* _EXERCISE INPUT_:
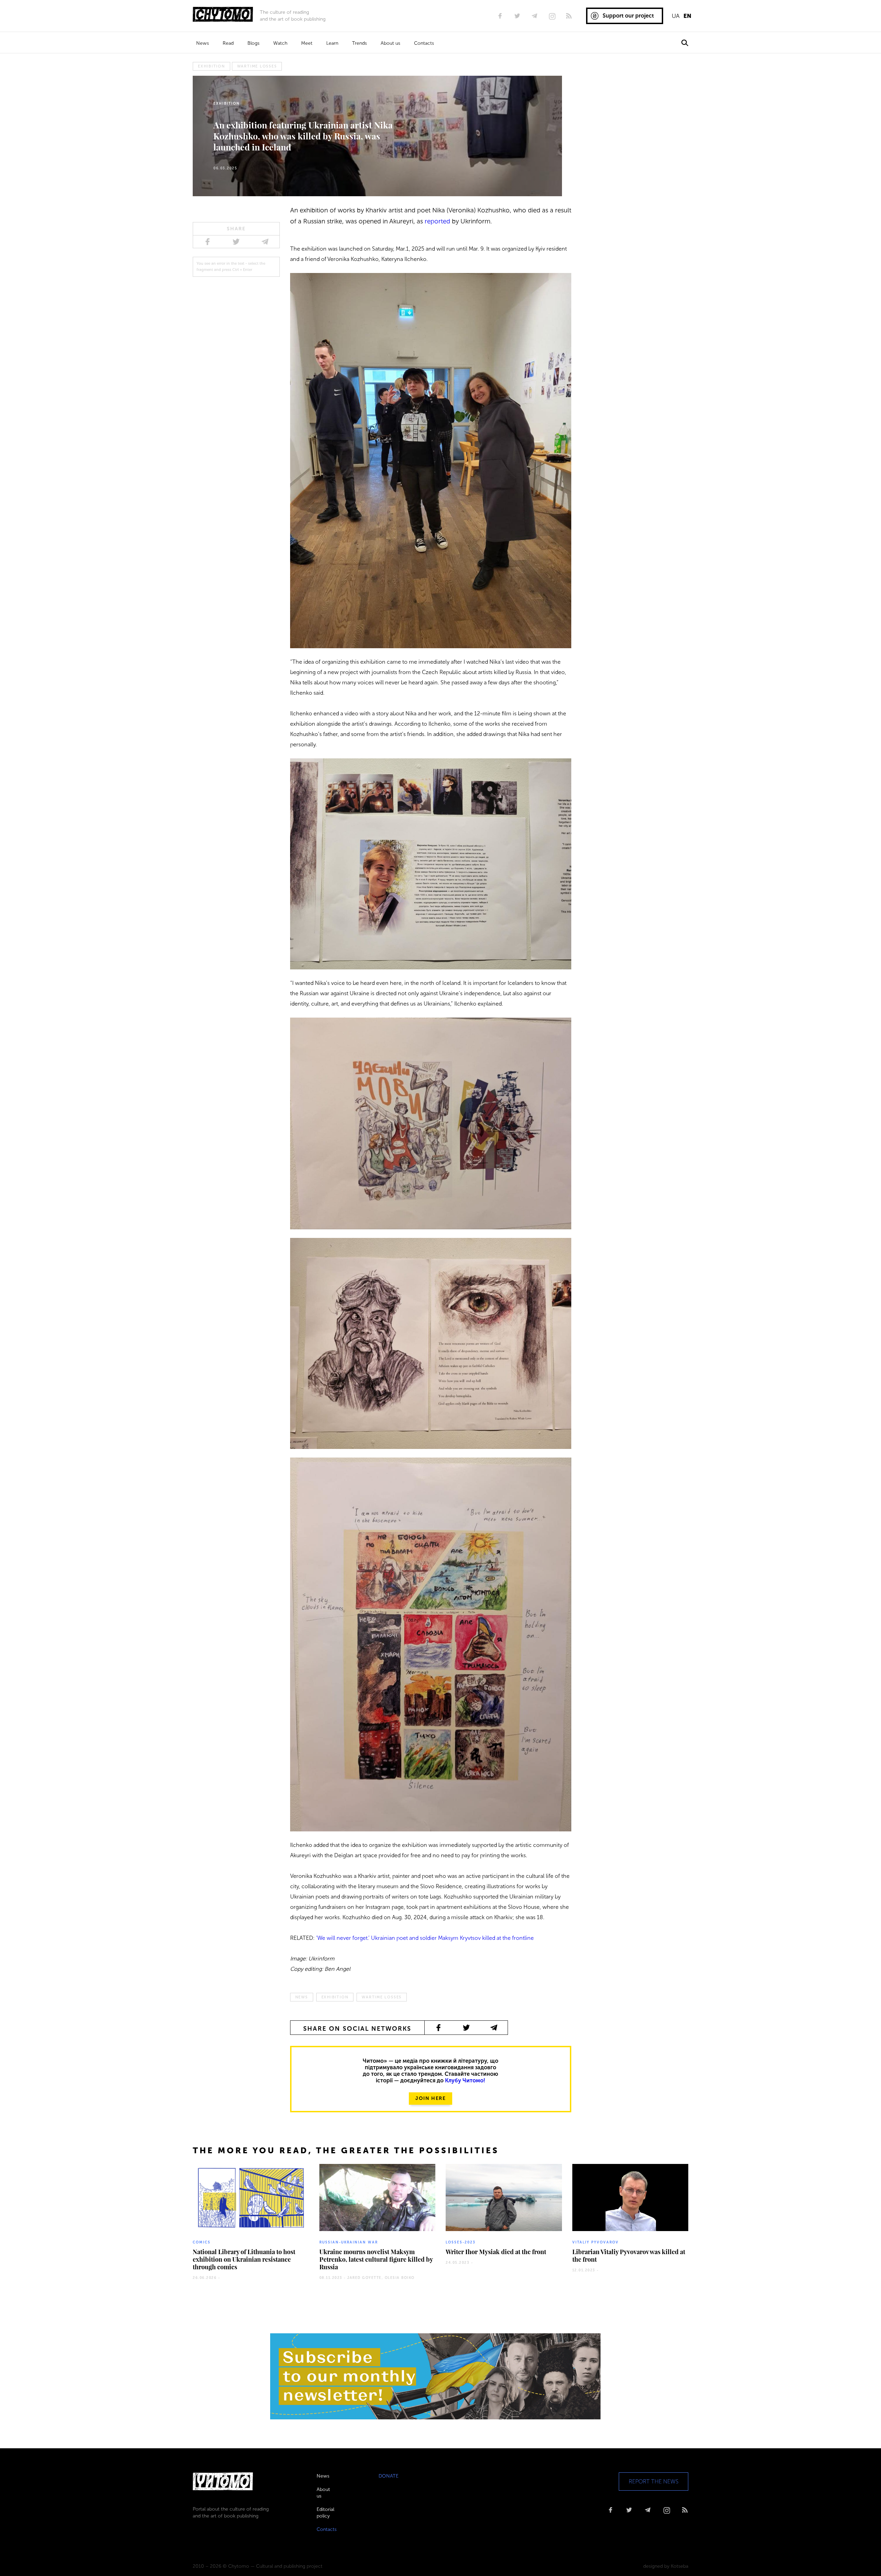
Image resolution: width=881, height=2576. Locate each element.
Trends (359, 43)
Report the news (653, 2481)
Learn (332, 43)
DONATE (389, 2476)
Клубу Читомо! (465, 2080)
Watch (280, 43)
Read (228, 43)
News (202, 43)
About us (390, 43)
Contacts (424, 43)
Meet (306, 43)
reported (437, 221)
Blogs (253, 43)
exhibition (211, 66)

* _WHAT IS NEEDED_:
The copy you produce must repeat all the entries exactly and contain no pictures.

* _RESULT BELOW_:
Image resolution: width=881, height=2576. Locate each element.
Trends (359, 43)
Report the news (653, 2481)
Learn (332, 43)
DONATE (389, 2476)
Клубу Читомо! (465, 2080)
Watch (280, 43)
Read (228, 43)
News (202, 43)
About us (390, 43)
Contacts (424, 43)
Meet (306, 43)
reported (437, 221)
Blogs (253, 43)
exhibition (211, 66)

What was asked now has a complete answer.